=== What needs to be done ===
Repeat word for word the lines of the material that start with the line containing "This screenshot has height=651, width=1238." and continue through the end of the material, including both of those end lines.

── Extracted material

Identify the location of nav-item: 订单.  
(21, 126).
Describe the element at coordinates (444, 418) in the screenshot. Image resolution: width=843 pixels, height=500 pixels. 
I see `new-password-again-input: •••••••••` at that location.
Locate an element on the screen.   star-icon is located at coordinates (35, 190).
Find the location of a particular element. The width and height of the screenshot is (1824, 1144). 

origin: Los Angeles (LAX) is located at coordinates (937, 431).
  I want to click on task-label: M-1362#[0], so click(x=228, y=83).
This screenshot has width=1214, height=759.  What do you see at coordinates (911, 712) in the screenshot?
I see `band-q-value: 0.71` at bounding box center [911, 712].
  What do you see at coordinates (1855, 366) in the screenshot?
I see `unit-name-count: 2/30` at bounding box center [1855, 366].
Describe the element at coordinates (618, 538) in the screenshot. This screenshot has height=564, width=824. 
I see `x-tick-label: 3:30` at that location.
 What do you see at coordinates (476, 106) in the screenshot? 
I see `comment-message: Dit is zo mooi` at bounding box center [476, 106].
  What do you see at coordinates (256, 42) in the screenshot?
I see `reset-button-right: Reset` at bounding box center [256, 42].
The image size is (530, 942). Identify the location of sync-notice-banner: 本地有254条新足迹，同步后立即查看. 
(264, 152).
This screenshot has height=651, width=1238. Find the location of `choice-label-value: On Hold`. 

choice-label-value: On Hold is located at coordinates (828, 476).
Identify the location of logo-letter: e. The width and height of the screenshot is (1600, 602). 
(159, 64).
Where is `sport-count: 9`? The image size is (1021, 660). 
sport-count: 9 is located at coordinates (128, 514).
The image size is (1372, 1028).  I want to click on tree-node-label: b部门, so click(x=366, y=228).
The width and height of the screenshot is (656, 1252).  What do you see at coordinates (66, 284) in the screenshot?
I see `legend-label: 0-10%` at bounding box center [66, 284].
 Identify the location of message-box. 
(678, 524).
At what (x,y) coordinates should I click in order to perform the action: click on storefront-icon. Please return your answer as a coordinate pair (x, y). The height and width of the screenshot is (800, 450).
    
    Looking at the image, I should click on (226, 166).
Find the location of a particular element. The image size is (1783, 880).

────

=== Answer section ===
This screenshot has height=651, width=1238. Find the location of `choice-label-value: On Hold`. 

choice-label-value: On Hold is located at coordinates (828, 476).
Identify the location of logo-letter: e. The width and height of the screenshot is (1600, 602). 
(159, 64).
Where is `sport-count: 9`? The image size is (1021, 660). 
sport-count: 9 is located at coordinates (128, 514).
The image size is (1372, 1028).  I want to click on tree-node-label: b部门, so click(x=366, y=228).
The width and height of the screenshot is (656, 1252).  What do you see at coordinates (66, 284) in the screenshot?
I see `legend-label: 0-10%` at bounding box center [66, 284].
 Identify the location of message-box. 
(678, 524).
At what (x,y) coordinates should I click in order to perform the action: click on storefront-icon. Please return your answer as a coordinate pair (x, y). The height and width of the screenshot is (800, 450).
    
    Looking at the image, I should click on (226, 166).
Find the location of a particular element. The image size is (1783, 880).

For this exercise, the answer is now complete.